---- Data under study

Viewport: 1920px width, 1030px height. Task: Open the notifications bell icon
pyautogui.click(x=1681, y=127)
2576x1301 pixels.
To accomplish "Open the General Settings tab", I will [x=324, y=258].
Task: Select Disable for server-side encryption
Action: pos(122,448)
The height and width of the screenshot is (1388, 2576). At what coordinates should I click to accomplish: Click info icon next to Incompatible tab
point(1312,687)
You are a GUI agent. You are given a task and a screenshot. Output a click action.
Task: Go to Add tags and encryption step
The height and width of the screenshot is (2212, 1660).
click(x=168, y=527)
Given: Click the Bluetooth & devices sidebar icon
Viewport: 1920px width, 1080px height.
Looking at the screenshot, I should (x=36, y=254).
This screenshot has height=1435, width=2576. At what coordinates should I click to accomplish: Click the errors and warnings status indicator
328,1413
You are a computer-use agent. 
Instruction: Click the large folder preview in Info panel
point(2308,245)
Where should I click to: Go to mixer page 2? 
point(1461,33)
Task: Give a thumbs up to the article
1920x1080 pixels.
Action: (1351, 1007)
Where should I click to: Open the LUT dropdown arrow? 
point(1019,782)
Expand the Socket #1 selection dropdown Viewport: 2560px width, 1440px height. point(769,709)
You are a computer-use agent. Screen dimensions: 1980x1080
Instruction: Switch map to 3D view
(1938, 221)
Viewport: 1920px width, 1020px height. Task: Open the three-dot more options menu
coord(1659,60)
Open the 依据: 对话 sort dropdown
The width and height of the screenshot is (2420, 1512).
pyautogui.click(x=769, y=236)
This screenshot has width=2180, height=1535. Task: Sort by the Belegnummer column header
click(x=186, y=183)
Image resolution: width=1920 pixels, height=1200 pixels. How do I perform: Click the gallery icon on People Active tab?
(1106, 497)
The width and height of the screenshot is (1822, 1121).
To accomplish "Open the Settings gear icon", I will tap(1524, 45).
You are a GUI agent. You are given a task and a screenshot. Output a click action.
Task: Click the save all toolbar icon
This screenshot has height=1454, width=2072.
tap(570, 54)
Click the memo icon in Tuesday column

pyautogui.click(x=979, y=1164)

--------

What the exercise asks:
For this exercise, output exactly the lines above from the line with "Viewport: 1920px width, 1020px" to the line with "The width and height of the screenshot is (1822, 1121).", counting both, and leave out the rest.

Result below:
Viewport: 1920px width, 1020px height. Task: Open the three-dot more options menu
coord(1659,60)
Open the 依据: 对话 sort dropdown
The width and height of the screenshot is (2420, 1512).
pyautogui.click(x=769, y=236)
This screenshot has width=2180, height=1535. Task: Sort by the Belegnummer column header
click(x=186, y=183)
Image resolution: width=1920 pixels, height=1200 pixels. How do I perform: Click the gallery icon on People Active tab?
(1106, 497)
The width and height of the screenshot is (1822, 1121).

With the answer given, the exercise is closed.